Southeast Asia, or the ASEAN (the Association of Southeast Asian Nations) region as more commonly referred to in Asia, is among the fastest-growing regions in the world. According to the Asian Development Bank (ADB), economic growth in Southeast Asia reached 5.5 percent in 2022.
However, a host of evolving and generally negative economic pressures is pushing down the growth forecast for the region by ADB – reflecting patterns elsewhere in the world – to 4.7 percent.
The International Monetary Fund (IMF) forecast for global growth was 3.2 percent for 2022 and 2.7 percent for 2023, meaning ASEAN is still forecast to grow substantially faster than the global average.
Despite the prevailing gloomy economic climate, Southeast Asia remains very attractive to foreign direct investment (FDI), and several industries look set to prosper in 2023. Trends of capital inflow into key sectors, such as tech, manufacturing, and infrastructure development, will likely continue while China’s ‘reopening’ will provide a much-needed boost for tourism and travel from the second quarter (Q2 2023).
ASEAN growth trends
The region is on course to become the world’s largest single market by 2030. This is reflected in the investment flows that have continued at a high level in recent years. ASEAN states are becoming increasingly open to international trade having incrementally removed barriers to inter- and intra-regional trade and investment.
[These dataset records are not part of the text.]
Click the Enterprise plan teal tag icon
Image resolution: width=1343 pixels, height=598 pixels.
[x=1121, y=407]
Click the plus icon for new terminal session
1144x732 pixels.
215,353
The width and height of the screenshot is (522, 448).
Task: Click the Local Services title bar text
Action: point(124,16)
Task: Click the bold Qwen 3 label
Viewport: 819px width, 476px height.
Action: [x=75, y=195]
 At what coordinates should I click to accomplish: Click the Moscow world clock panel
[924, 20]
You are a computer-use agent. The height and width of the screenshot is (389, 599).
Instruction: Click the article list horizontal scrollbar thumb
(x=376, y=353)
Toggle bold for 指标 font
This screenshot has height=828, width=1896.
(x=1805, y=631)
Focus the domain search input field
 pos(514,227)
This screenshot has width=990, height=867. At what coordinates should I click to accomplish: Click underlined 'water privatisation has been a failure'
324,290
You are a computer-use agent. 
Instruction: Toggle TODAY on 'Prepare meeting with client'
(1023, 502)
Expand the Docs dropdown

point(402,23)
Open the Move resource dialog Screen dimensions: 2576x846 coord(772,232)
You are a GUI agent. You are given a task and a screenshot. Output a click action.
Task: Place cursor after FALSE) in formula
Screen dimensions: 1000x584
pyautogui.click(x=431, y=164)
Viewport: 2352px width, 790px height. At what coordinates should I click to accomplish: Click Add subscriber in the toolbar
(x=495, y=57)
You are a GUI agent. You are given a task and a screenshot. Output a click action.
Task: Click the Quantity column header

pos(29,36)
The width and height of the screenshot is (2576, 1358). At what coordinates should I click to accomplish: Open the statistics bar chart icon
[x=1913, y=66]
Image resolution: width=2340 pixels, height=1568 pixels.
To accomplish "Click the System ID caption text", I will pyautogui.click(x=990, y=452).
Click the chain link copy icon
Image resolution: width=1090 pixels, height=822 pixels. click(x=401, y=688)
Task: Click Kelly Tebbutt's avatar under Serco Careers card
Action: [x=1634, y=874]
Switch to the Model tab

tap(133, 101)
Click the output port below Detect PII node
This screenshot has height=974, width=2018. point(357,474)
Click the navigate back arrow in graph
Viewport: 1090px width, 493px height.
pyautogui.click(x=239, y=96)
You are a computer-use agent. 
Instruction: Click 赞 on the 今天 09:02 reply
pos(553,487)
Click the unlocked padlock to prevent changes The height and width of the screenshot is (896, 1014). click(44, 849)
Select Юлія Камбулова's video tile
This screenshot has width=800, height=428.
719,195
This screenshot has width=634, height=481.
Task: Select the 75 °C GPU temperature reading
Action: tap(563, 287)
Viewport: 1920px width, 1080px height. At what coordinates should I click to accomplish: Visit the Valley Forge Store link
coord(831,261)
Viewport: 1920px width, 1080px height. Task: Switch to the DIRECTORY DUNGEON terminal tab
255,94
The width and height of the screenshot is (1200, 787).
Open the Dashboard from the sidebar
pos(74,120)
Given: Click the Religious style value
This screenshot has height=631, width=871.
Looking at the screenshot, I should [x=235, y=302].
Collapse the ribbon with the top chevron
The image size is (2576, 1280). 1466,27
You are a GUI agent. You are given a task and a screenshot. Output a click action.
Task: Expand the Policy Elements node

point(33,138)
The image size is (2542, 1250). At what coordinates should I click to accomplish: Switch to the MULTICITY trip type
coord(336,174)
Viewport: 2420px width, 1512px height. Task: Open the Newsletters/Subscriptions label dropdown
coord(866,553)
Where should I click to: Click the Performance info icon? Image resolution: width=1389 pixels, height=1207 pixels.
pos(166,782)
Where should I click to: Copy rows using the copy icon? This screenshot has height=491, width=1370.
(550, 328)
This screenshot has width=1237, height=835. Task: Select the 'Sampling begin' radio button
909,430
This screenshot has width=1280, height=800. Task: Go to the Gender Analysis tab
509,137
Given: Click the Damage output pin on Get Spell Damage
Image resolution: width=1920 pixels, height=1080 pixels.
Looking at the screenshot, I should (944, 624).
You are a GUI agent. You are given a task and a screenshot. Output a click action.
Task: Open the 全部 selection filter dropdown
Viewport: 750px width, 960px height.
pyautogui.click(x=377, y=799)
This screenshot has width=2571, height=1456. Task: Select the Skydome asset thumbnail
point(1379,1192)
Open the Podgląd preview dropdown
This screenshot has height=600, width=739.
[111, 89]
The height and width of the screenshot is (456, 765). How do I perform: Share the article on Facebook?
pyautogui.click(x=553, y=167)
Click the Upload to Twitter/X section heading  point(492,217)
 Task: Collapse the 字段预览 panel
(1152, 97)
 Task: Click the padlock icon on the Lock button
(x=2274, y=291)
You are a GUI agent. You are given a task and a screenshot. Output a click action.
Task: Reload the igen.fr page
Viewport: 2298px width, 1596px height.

The growth of Southeast Asia’s indigenous economies also offers a lucrative environment for foreign businesses, as also the sheer size of the regional population and workforce. ASEAN countries have a total population of 662 million people and a combined gross domestic product (GDP) of US$3.2 trillion.
Growth patterns will be boosted as economies and workforce arrangements become more formalized and more young people enter the labor market. The median age in Southeast Asia is 30.2 years, substantially less than in China (38.4) and Europe (44.1).
Finally, the ASEAN region has benefitted, and will likely continue to benefit, from a privileged geopolitical position. An intensifying rivalry between superpowers, the US and China, have prompted both nations to deepen their ties with the region.
China has considerable links with ASEAN economies and seeks to enhance them through increased infrastructure spending and by improving access to trade, such as through the Regional Comprehensive Economic Partnership (RCEP).